Marlin made an appearance or two back here throughout the day to check on us himself, at one point he drew me carefully aside and apologized profusely for having been overheard, but he was already too late; I’d forgiven him. I couldn’t hold this much love in my heart for this man who had saved me, seen me at my worst, had continued to put up with me at my worst and who was still here, despite my having lied to him and despite every attempt I’d made at pushing him away. He was my rock in the tempest, and though right now, things were calm, I knew that the bad days were far from over, just as surely as I knew that when they came, he would be there, providing shelter in his arms.

I was so blessed in that, I couldn’t even.

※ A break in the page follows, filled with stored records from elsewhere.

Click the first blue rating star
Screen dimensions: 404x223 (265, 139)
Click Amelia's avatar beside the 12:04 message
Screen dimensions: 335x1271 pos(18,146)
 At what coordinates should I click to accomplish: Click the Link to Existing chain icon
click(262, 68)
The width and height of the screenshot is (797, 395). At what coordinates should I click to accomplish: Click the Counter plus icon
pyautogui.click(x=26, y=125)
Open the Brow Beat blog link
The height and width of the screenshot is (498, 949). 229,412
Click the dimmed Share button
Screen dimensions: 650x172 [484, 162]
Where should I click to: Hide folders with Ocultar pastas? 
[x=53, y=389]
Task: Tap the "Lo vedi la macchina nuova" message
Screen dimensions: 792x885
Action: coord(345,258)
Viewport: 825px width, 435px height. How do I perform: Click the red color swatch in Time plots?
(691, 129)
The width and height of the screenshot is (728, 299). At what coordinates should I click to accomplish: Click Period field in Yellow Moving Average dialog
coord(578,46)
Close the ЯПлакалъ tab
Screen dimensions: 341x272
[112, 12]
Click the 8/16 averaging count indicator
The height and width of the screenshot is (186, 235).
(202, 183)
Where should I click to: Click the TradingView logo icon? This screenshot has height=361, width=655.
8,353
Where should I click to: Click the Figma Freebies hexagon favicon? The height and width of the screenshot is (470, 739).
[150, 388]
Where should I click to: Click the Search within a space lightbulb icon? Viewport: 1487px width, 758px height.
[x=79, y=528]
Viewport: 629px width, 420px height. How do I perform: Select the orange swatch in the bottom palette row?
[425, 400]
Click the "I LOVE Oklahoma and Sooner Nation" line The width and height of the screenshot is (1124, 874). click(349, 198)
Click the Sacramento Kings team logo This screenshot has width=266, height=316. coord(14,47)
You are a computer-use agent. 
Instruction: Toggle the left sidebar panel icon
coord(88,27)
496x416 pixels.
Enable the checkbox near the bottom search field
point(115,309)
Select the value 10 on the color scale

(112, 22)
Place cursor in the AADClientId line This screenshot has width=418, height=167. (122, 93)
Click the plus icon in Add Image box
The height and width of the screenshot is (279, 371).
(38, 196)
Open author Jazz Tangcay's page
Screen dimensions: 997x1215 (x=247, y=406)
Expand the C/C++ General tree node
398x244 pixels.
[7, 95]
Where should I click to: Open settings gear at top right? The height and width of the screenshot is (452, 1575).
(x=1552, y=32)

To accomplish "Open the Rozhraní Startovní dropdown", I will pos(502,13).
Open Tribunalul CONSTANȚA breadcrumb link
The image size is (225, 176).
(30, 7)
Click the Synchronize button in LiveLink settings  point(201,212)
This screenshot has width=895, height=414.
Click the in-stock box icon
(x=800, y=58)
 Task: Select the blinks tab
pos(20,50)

When we arrived back at the Marina, it was quite a bit of work for the men. Dave and John had caught quite the fish, and apparently, it was one they could legally keep. Their wives looked on with smiles, photos were taken and the fish, a beautiful green that faded to yellow and silver, well it was almost as tall as I was.

I was relaxing on the back of the boat while Johnny, Marlin, and Bobby set about with the long task of cleanup when Johnny took a seat beside me and gave me a soulful look that reminded me of a basset hound’s, all sad puppy dog eyes. I tried not to giggle but it did draw a smile out of me. I could tell that Johnny could be quite the charmer when he wanted to be.

“I owe you an apology,” he said shortly and I started to shake my head. “No, really, I do, and I’m sorry for the way I acted when you got here. I wasn’t around for all the bad stuff and I’ve been a self-absorbed assclown, and I’m not just saying this because my brother’s going to beat my ass if I don’t.”

I laughed nervously, I didn’t want to believe Marlin would, but I couldn’t help but think about his scraped and bleeding cheek, or the bruised and cut knuckles he’d had weeks before. A business meeting, he’d called it, and I hadn’t pressed, even after he’d assured me that it was just a tiff between him and his brother. I wondered to myself now, just how often those ‘tiffs’ happened.

“It’s alright,” I said softly, “I would much prefer no one had their ass beaten on my account.”

Johnny smiled, and I took a deep breath and held out my arms for a hug. I don’t know, it just seemed like the thing to do. He hugged me, quickly and let me go.